Oil companies are not too enthused about submitting expressions of interest called for by the government for disinvesting its 34.01 per cent stake in Hindustan Petroleum Corporation.

The preliminary information memorandum released by the Union divestment ministry fails to mention the clause prohibiting public sector oil companies Oil and Natural Gas Corporation and Gas Authority of India from bidding for the marketing behemoth.

In fact, oil companies are suspicious about the government's failure to document the clause as it leaves the door wide open for the government to bring in one of the two mega corporates at a later date.
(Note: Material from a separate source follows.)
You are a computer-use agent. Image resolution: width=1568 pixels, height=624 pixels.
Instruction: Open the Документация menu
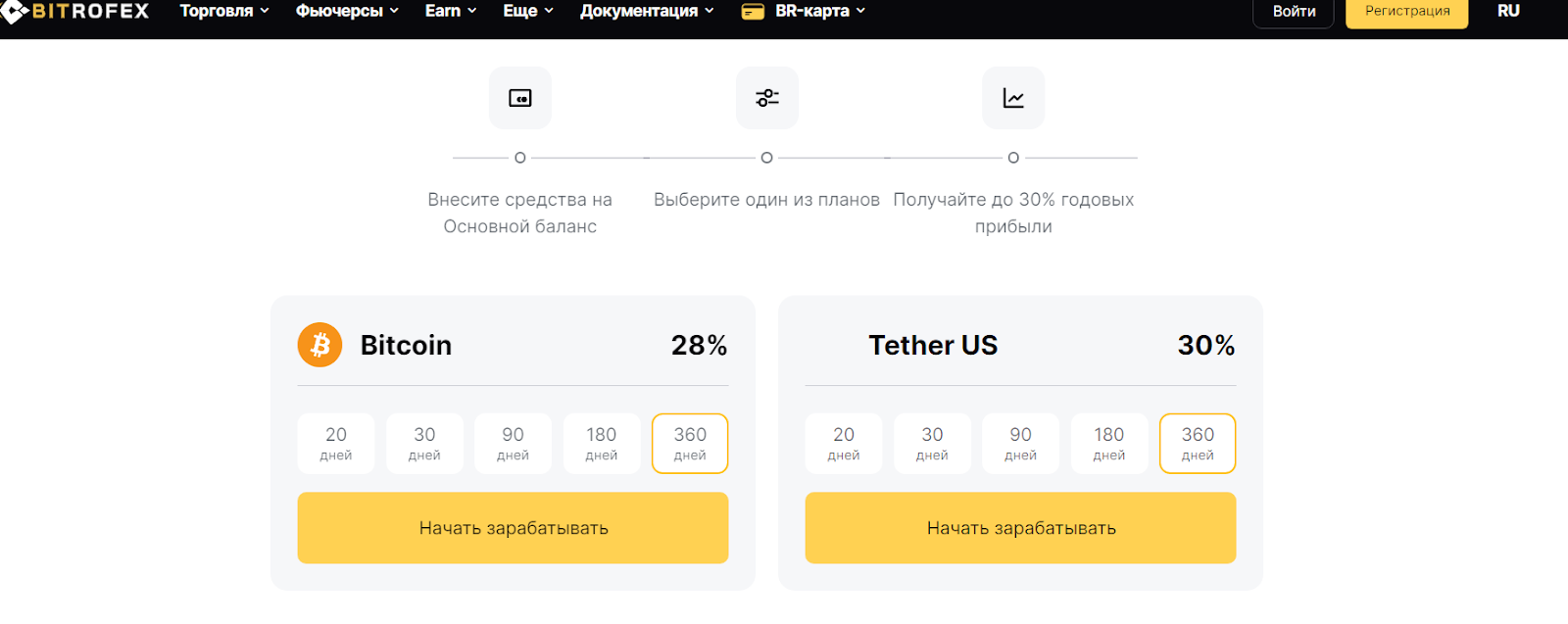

However, an executive with a leading private sector oil company claims "there is no confusion as the government has directed ONGC and GAIL not to bid for HPCL."

But other oil industry executives said they have no assurance that the government will not go back on its word.

"The government should have included this clause at the very beginning of the divestment process or else the government may back track later," a top executive with an oil company said.

After the IBP divestment where Indian Oil Corporation outbid the nearest rival Royal Dutch Shell by over 50 per cent, a debate had followed on whether public sector units should be allowed to bid for other PSUs being divested.

IOC bought the government's 33.58 per cent equity in IBP at a consideration of Rs 1,153.68 crore (Rs 11.54 billion), while the bid price by other bidders was in the range of Rs 460 crore (Rs 4.6 billion) to Rs 595 crore (Rs 5.95 billion).

While the divestment ministry was in favour of disallowing PSUs from bidding for other sector counterparts, the ministry of petroleum and natural gas had certain reservations.

The debate lasted for more than six months and was finally resolved when the Cabinet Committee on Divestment backed the divestment ministry.

However, the HPCL's PIM fails to mention that ONGC and GAIL are out of the bidding race. The last date for submission of EoIs is March 17, 2003.

"We expect the government to come out with a notification banning PSUs from bidding in the divestment process. If the government fails to clarify by March 17 on this, it is unlikely to receive an overwhelming response to HPCL's bid," he added.